§ **Assigned task A**: In the hysterectomy passage, how large is the cut made in the skin below the navel during pelvic laparoscopy?
§ **Assigned task B**: Duplicate the hysterectomy passage, everything from "For complex hysterectomies" down to "and excellent outcomes.".
§ **Assigned task C**: Translate this sentence from the hysterectomy passage into Spanish: "A laparoscope is a narrow tube with a tiny camera on the end."

A hysterectomy is surgery to remove a woman’s uterus. It may be done through an incision in the abdomen or through the vagina. Traditional open gynecologic surgery, using a large incision for access to the uterus and surrounding anatomy, has for many years been the standard approach to many gynecologic procedures. Yet open surgery can mean significant pain, trauma, a long recovery process and threat to surrounding organs and nerves.
For complex hysterectomies and other gynecologic procedures, robot-assisted surgery with the daVinci Surgical System may be the most effective, least invasive treatment option. Through tiny incisions, surgeons using the daVinci system can operate with greater precision and control, minimizing the pain and risk associated with large incisions while increasing the likelihood of a fast recovery and excellent outcomes.
Your doctor may recommend any of the following minimally invasive procedures:
- Laparoscopic hysterectomy: A laparoscope is a narrow tube with a tiny camera on the end. Your surgeon will make three to four small incisions in your belly, where the laparoscope and other surgical instruments will be inserted. The uterus is then removed through the small incisions.
- Laparoscopically assisted vaginal hysterectomy: Your surgeon will remove your uterus through your vagina. Your surgeon also will insert a laparoscope and other instruments into your belly through two or three small incisions.
- daVinci robotic surgery is like laparoscopic surgery, but a special machine is used. It is most often used when a patient has cancer or is obese and vaginal surgery is not safe.
Pelvic laparoscopy is a surgical procedure that examines and treats pelvic organs through a laparoscope inserted into the abdomen at the navel. While you are deep asleep and pain-free under general anesthesia, your doctor makes a half-inch surgical cut in the skin below the navel. Carbon dioxide gas is pumped into the abdomen to help the doctor see the organs more easily.

[Pixel coordinate grounding data]
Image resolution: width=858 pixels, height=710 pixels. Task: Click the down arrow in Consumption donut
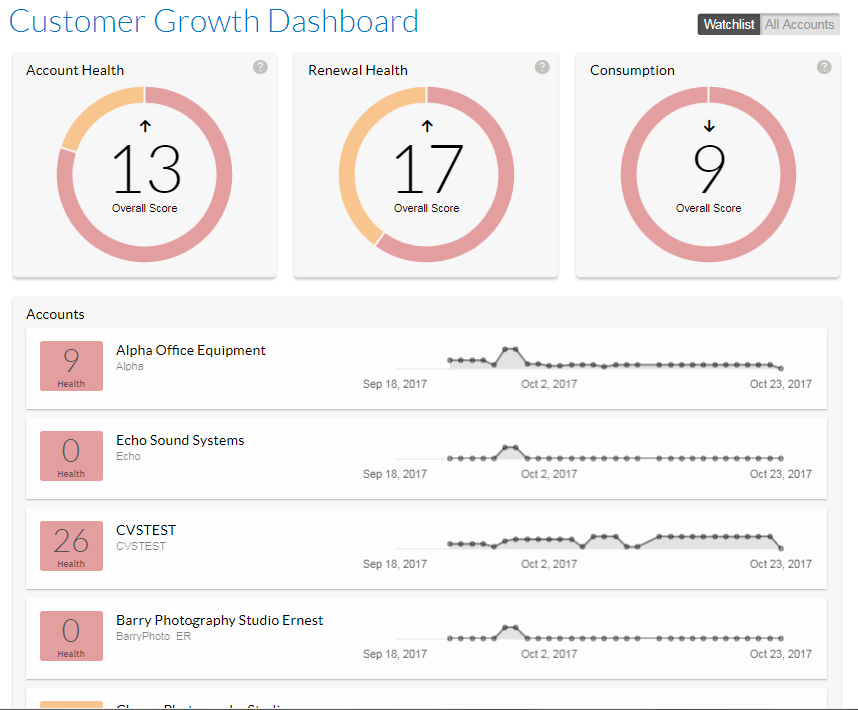pyautogui.click(x=709, y=126)
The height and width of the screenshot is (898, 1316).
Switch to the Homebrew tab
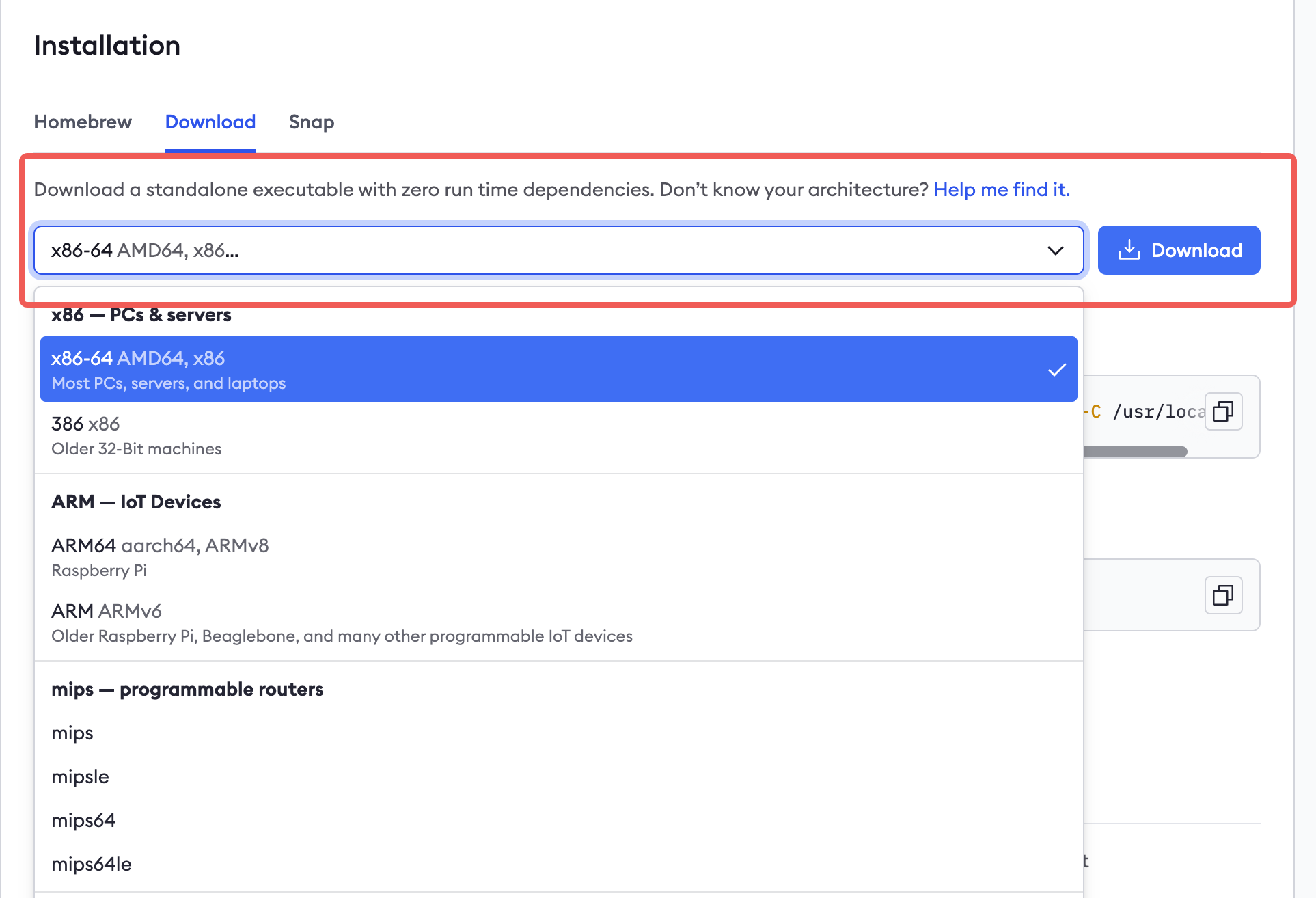[x=83, y=122]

§ **Answer section A**: It is a half-inch surgical cut.

§ **Answer section B**:
For complex hysterectomies and other gynecologic procedures, robot-assisted surgery with the daVinci Surgical System may be the most effective, least invasive treatment option. Through tiny incisions, surgeons using the daVinci system can operate with greater precision and control, minimizing the pain and risk associated with large incisions while increasing the likelihood of a fast recovery and excellent outcomes.

§ **Answer section C**: Un laparoscopio es un tubo estrecho con una pequeña cámara en el extremo.